Exercise instructions:
1. Read the patent claim below and decide whether each statement agrees with it: (a) the identification data of each transaction record includes a name and address key pair tied to the merchant; (b) the first source identifier for each cluster is generated from the update data; (c) substantially matching can include matching based on fuzzy matching. For each, answer yes or no and quote the deciding words of the claim exactly.
2. Return, unchanged, the stretch of the records from the line containing "1568x594 pixels." through the line containing "pyautogui.click(x=174, y=741)".
— Begin Extract provided —
CPC G06F 16/285 (2019.01) [G06F 16/2358 (2019.01); G06F 16/2457 (2019.01); G06F 16/2468 (2019.01)] | 15 Claims |
1. A method for managing source identifiers of transaction records, comprising:
receiving, with at least one processor, a plurality of transaction records, each respective transaction record of the plurality of transaction records comprising identification data associated with a source of the respective transaction record, the source for each respective transaction record of the plurality of transaction records comprising a respective merchant, the identification data for each respective transaction record of the plurality of transaction records comprising a respective name and address key pair associated with the respective merchant;
sorting, with the at least one processor, the plurality of transaction records into a first plurality of clusters based on the identification data, each cluster of the first plurality of clusters including at least one transaction record of the plurality of transaction records;
generating, with the at least one processor, a first source identifier for each respective cluster of the first plurality of clusters based on the respective name and address key pair of respective transaction records of the plurality of transaction records sorted into the respective cluster;
receiving, with the at least one processor, update data associated with an update to the plurality of transaction records;
sorting, with the at least one processor, at least some of the plurality of transaction records into a second plurality of clusters based on the identification data and the update data, wherein a first new cluster of the second plurality of clusters has first new identification data different from the identification data associated with an existing cluster of the first plurality of clusters and a second new cluster of the second plurality of clusters has second new identification data that substantially matches the identification data associated with the existing cluster of the first plurality of clusters, wherein substantially matching comprises at least one of exactly matching, matching within a predetermined tolerance, matching based on fuzzy matching, or matching closely enough to have been sorted into a same cluster; and
determining, with the at least one processor, to assign the first source identifier of the existing cluster of the first plurality of clusters to the second new cluster of the second plurality of clusters based on at least one of a number of transacting records of the existing cluster, a number of non-transacting records of the existing cluster, a number of transacting records of the first new cluster, a number of non-transacting records of the first new cluster, a number of transacting records of the second new cluster, or a number of non-transacting records of the second new cluster.
|
— End Extract provided —
— Begin Data section —
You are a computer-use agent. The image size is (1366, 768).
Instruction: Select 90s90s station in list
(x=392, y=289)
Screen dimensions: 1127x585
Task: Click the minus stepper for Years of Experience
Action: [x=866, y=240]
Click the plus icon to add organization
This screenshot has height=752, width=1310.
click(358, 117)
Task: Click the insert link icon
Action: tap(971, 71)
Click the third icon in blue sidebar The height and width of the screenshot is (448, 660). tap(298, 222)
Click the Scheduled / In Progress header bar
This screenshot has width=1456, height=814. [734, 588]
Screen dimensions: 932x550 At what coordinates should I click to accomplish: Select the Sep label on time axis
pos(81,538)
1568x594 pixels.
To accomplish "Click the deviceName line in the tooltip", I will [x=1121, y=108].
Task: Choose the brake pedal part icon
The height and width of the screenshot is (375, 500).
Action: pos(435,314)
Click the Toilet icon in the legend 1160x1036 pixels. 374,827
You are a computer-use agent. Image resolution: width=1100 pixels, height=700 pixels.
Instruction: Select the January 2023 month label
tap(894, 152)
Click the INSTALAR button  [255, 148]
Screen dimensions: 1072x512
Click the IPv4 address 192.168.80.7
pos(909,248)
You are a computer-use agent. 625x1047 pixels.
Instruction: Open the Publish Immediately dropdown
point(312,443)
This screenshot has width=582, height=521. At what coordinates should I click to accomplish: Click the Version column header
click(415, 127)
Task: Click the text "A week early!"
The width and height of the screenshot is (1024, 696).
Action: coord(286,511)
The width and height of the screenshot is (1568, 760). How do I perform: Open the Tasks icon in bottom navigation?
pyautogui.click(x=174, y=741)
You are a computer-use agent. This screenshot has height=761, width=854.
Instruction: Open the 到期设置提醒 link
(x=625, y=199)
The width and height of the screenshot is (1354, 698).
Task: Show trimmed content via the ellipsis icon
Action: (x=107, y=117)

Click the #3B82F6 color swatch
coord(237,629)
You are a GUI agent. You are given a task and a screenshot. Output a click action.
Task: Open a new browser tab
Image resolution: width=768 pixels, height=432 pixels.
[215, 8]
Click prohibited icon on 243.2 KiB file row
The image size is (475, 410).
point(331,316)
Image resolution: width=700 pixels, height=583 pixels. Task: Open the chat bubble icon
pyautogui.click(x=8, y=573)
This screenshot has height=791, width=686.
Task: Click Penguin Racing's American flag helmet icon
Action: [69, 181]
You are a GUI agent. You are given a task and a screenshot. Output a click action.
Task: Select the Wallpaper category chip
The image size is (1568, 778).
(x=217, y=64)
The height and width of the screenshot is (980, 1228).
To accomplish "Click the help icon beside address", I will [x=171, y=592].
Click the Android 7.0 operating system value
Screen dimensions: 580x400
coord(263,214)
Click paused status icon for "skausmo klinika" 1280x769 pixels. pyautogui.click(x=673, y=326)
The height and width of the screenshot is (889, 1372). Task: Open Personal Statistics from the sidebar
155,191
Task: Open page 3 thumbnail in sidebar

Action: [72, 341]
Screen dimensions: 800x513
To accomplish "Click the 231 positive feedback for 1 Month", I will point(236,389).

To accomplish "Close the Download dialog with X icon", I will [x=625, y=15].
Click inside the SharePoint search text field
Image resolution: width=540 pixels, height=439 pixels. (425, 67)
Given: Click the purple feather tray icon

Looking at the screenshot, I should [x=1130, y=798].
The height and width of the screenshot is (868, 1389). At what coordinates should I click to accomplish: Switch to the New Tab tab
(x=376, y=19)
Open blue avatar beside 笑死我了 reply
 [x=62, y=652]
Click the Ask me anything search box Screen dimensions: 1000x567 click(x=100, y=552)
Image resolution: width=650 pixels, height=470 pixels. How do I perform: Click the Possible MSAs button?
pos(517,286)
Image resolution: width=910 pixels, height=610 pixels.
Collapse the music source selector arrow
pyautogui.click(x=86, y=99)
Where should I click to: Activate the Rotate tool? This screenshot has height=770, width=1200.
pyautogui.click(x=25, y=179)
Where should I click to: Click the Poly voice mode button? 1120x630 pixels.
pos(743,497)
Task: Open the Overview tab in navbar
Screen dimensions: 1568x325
— End Data section —
Responses for each task:
1.
(a) Yes: "the identification data for each respective transaction record of the plurality of transaction records comprising a respective name and address key pair associated with the respective merchant"
(b) No: "generating, with the at least one processor, a first source identifier for each respective cluster of the first plurality of clusters based on the respective name and address key pair of respective transaction records of the plurality of transaction records sorted into the respective cluster"
(c) Yes: "wherein substantially matching comprises at least one of exactly matching, matching within a predetermined tolerance, matching based on fuzzy matching, or matching closely enough to have been sorted into a same cluster"

2.
1568x594 pixels.
To accomplish "Click the deviceName line in the tooltip", I will [x=1121, y=108].
Task: Choose the brake pedal part icon
The height and width of the screenshot is (375, 500).
Action: pos(435,314)
Click the Toilet icon in the legend 1160x1036 pixels. 374,827
You are a computer-use agent. Image resolution: width=1100 pixels, height=700 pixels.
Instruction: Select the January 2023 month label
tap(894, 152)
Click the INSTALAR button  [255, 148]
Screen dimensions: 1072x512
Click the IPv4 address 192.168.80.7
pos(909,248)
You are a computer-use agent. 625x1047 pixels.
Instruction: Open the Publish Immediately dropdown
point(312,443)
This screenshot has width=582, height=521. At what coordinates should I click to accomplish: Click the Version column header
click(415, 127)
Task: Click the text "A week early!"
The width and height of the screenshot is (1024, 696).
Action: coord(286,511)
The width and height of the screenshot is (1568, 760). How do I perform: Open the Tasks icon in bottom navigation?
pyautogui.click(x=174, y=741)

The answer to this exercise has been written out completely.